▶ **CONSIGNE**: Comptez les lignes du matériel ci-dessous où figure le mot « click », puis indiquez uniquement ce nombre.

**** MATÉRIEL ****

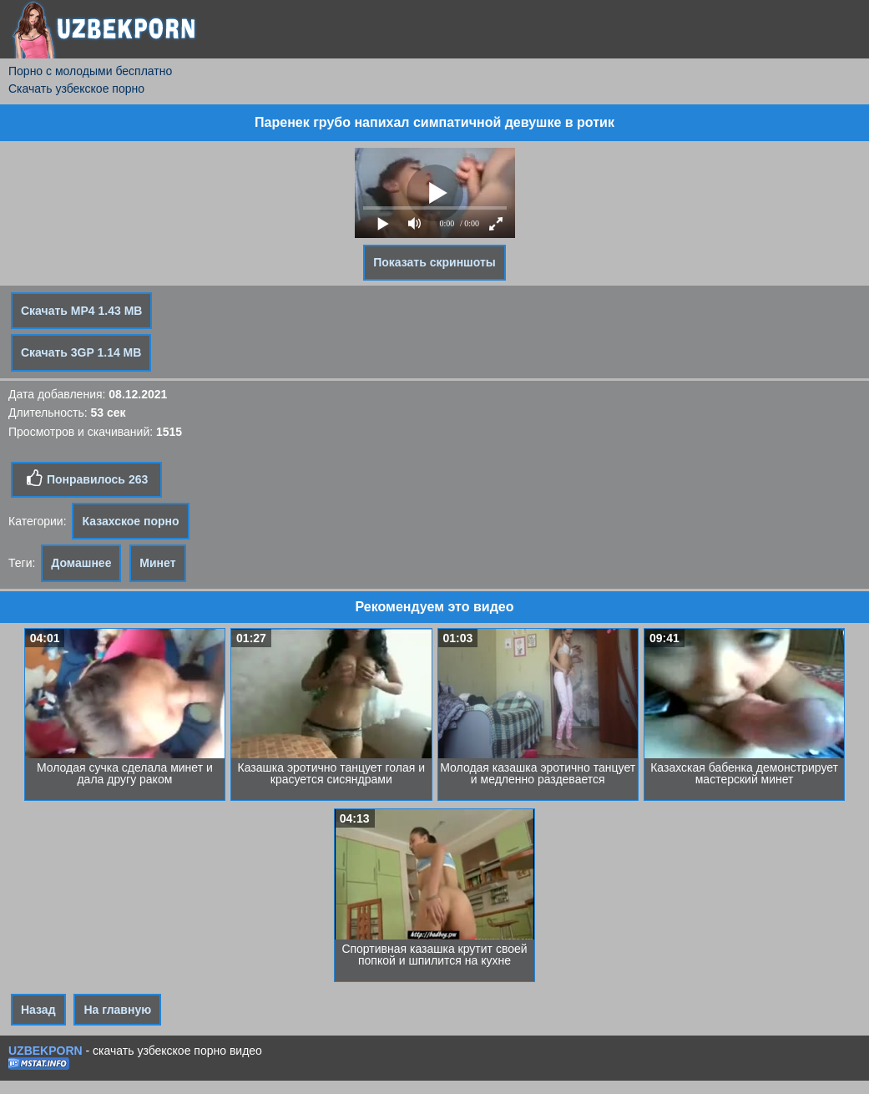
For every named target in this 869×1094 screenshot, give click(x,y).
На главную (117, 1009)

****
**** MATÉRIEL ****

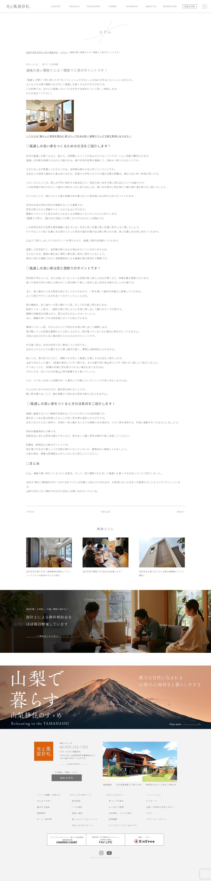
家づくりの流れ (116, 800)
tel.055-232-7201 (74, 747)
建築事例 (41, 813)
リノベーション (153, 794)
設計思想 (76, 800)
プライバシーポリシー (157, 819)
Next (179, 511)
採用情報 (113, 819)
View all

****

▶ **RÉPONSE**: 1